◆ **Page text**:
My mind was beginning to think of this meeting in terms of such yardsticks as elephant gestation periods.

Finally we arrived at the agenda item that had brought me from my comfortable evening in Buddy’s Apartment, where I can blog and pet Buddy at the same time. It was the “July Forum with Mendocino County Animal Control,” on which several members of the public had already made full presentations. So now the chairman called on them again, and they repeated themselves. Although the ground rules for presentations stated that they should only be addressing the need for a forum next month, no one, including myself, honored that rule. The reason was pretty obvious. The GMAC had already voted at a previous meeting, 4-2, to have the forum. Since having the forum was a foregone conclusion, both sides were already stating their cases. And my case was that the forum GMAC had decided to have should not occur. First, GMAC has no charter or jurisdiction over singling out individuals on animal control issues. Secondly, the parties they have singled out cannot speak in their own behalf, because they are under and honoring a court-imposed gag rule. Two of the individuals in attendance at this meeting were also under the same court restraining order, but one of them made a presentation, and then later repeated it. So much for honoring the restraining order. Third, the forum should address the entire issue of pets roaming freely on owners’ property, not just one family’s pets.

The GMAC members then took some time to extemporize on the need for the animal control forum. Apparently they recognized that there was nothing in their duties and responsibilities that required them to host the forum, so they decided that it would be a good opportunity to allow people to vent, in this case, against their neighbors who have already gone through a lot of pain and suffering the past eight months. The two pups escaped and efforts to recapture them have been very expensive and emotionally draining. One of their two mature wolf-dogs became sick and, after a very expensive operation and medical treatment, died. Then the wife found she had breast cancer, and for lack of medical insurance, the mastectomy was performed in India. Just on their return from India, the husband had an automobile accident that required an operation to repair spinal cord and ligament damage.

And now this almost incoherent advisory council had taken it on itself to sponsor a forum to further vex and bedevil two people who deserve better, particularly in their hours of greatest need and suffering.

Why? What is the need? What will be accomplished? Why is it important to do it now? Since Fish & Game have already determined that the pups are not wild animals, since when does an advisory council with no animal control duties or responsibilities get involved in listening to one neighbor gripe about another neighbor’s pets?

If GMAC is going to have a forum about gripes about neighbor’s pets, they had better include all of us who let their pets roam free on their property. I let Buddy roam freely on our property, and so do most of the other dog owners in this area let their dogs roam freely on their properties too. If the GMAC is going to have a gripe forum for one family’s pets, they better have it for all.

2 comments:

Anonymous said...

I have just one question. Do we not pay the Mendocino county building department enough money to make the standard decisions every other building department routinely has to make? Why would they fund some nosy old farts to pretend they have some power over building decisions???????????

Major Combs said...

Good point. All that this whole process can be boiled down to is that a government agency was established for the Gualala area that has no function except to recommend to the county on building permit issues. Anything else it does further wastes taxpayer time and resources. Among recent actions it has supported helping save the Great Barrier Reef from ocean acidification, and forbidding GMO in Mendocino County. The Gualala advisory board was woefully inadequate to perform either of these totally unnecessary and unchartered functions. The greater their incompetence and irrelevance on an issue, the greater their zeal to publicly expose it.

◆ **Given information**:

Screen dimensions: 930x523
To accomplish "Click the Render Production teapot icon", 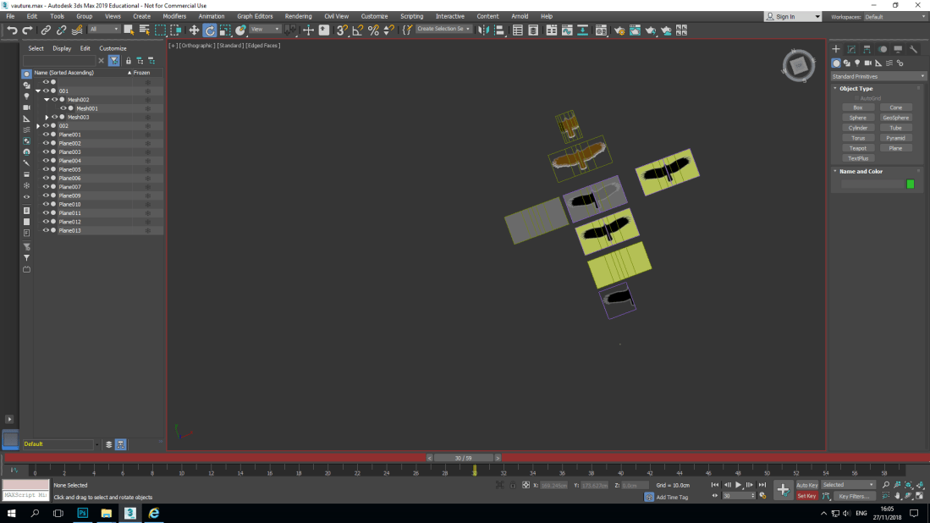I will (x=650, y=30).
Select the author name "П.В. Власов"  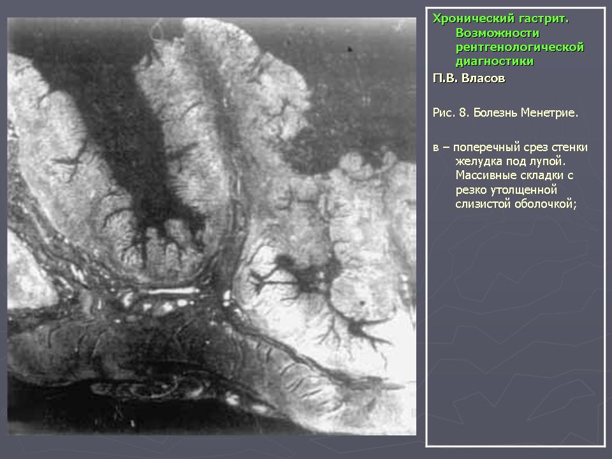[x=469, y=79]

◆ **Exercise objective**:
In the blog post above about the GMAC meeting, by what vote had the council decided at a previous meeting to hold the forum?

◆ **Task response**:
4-2